The scandal was uncovered after a car accident—a basketball player on the Michigan team crashed his new $35,000 Ford Explorer after a party for a new recruit.
Cars, cash and "loans" are ways that wealthy fans and sometimes coaches compete to get the best players. The NCAA may try to stop such behavior, but it's very hard to get those chess players from moving in the directions that come naturally. And of course even "clean" athletic programs compete in non-monetary ways. They build luxurious training facilities for their students. They hire talented coaches and trainers.
The University of Michigan has announced a self-punishment in hopes of averting more serious sanctions from the NCAA. Five years of victories have been wiped off the books. Championship banners have been removed. The basketball team will refrain from post-season competition for two years. And they have returned $450,000 in tournament money form previous NCAA Tournament experiences.
That's a lot of disorder, to use Adam Smith's phrase.
After scandals like the one at Michigan, there always are calls from the sports pages for colleges to clean up their act and play by the rules.
Yet the rules imposed by the NCAA are not natural. They are designed to inhibit the movement of the chess players. And the real source of the problem isn't the players who take the money. The real source of the problem is you and me, the fans. The people who care about how our schools perform. The people who fill the stadiums and crowd in front of the TV set on those March nights. It is that enthusiasm that creates the pot of money at the end of the NCAA Tournament, driven by TV revenue and advertising revenue. All driven by fan interest.

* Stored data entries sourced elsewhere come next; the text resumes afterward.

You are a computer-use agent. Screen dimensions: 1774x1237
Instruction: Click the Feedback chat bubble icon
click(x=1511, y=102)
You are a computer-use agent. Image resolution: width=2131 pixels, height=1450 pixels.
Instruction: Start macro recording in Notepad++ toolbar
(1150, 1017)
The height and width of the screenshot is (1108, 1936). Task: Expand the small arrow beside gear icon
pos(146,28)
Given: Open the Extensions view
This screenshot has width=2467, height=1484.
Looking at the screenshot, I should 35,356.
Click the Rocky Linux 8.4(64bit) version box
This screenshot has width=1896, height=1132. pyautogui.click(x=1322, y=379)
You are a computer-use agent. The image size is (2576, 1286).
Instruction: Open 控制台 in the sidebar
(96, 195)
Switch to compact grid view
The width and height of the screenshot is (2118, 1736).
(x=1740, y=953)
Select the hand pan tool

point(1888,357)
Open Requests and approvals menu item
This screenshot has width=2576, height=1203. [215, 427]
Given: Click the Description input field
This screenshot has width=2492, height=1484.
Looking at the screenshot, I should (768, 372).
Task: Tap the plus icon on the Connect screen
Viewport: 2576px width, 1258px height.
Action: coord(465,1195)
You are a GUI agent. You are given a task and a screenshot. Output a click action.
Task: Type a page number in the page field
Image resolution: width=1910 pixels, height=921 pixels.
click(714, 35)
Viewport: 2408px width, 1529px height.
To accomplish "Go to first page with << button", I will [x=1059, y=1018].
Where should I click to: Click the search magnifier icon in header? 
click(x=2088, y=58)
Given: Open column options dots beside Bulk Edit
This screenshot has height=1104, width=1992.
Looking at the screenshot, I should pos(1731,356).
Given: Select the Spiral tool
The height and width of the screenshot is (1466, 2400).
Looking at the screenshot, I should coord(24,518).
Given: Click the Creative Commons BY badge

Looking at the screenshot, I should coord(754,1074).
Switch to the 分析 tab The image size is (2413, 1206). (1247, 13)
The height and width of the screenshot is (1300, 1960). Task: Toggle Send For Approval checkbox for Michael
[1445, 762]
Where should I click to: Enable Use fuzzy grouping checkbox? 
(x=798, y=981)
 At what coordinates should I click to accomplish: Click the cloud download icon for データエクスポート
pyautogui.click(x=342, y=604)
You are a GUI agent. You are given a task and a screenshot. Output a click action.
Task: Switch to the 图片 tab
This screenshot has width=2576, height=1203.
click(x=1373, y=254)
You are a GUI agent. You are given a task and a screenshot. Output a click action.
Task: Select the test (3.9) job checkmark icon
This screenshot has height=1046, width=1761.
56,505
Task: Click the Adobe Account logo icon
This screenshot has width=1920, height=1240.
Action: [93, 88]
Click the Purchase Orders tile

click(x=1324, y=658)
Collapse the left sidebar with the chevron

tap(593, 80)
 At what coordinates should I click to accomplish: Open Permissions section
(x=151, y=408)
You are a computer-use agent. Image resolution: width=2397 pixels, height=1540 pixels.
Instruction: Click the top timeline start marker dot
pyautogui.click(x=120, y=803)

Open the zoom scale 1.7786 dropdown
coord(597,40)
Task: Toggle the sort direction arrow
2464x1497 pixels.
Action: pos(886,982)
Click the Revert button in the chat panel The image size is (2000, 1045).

As long as fans care intensely about how their teams do in March in the NCAA Tournament, there are going to be scandals.
But the real scandal is the exploitation of players who would normally receive some of the largesse that such fan interest generates. Only the NCAA keeps that largesse largely in the hands of its member institutions rather than in the hands of the players.
There's an interesting footnote to the University of Michigan story which also relates to Adam Smith and those chess pieces. The story broke after a grand jury indictment of Eddie Martin, who was bankrolling those basketball players with hundreds of thousands of dollars. Martin is a former worker at a Ford automotive plant. What was a grand jury doing investigating NCAA violations? How did a Ford worker have $616,000 dollars to spend on players?
Martin ran a illegal gambling operation out of the Ford plant—a lottery, a numbers game. The money he gave those players came out of those illegal winnings. He was indicted for gambling and money laundering. He probably has a few tax problems too.
So all of this really began with illegal gambling—an attempt on the part of the state to keep people from engaging in behavior that is harmless to the gamblers. Behavior that the state bans because it competes with the government's take in its lottery monopoly. Oh, those chess pieces. So hard to keep them from moving the ways they want to move on their own.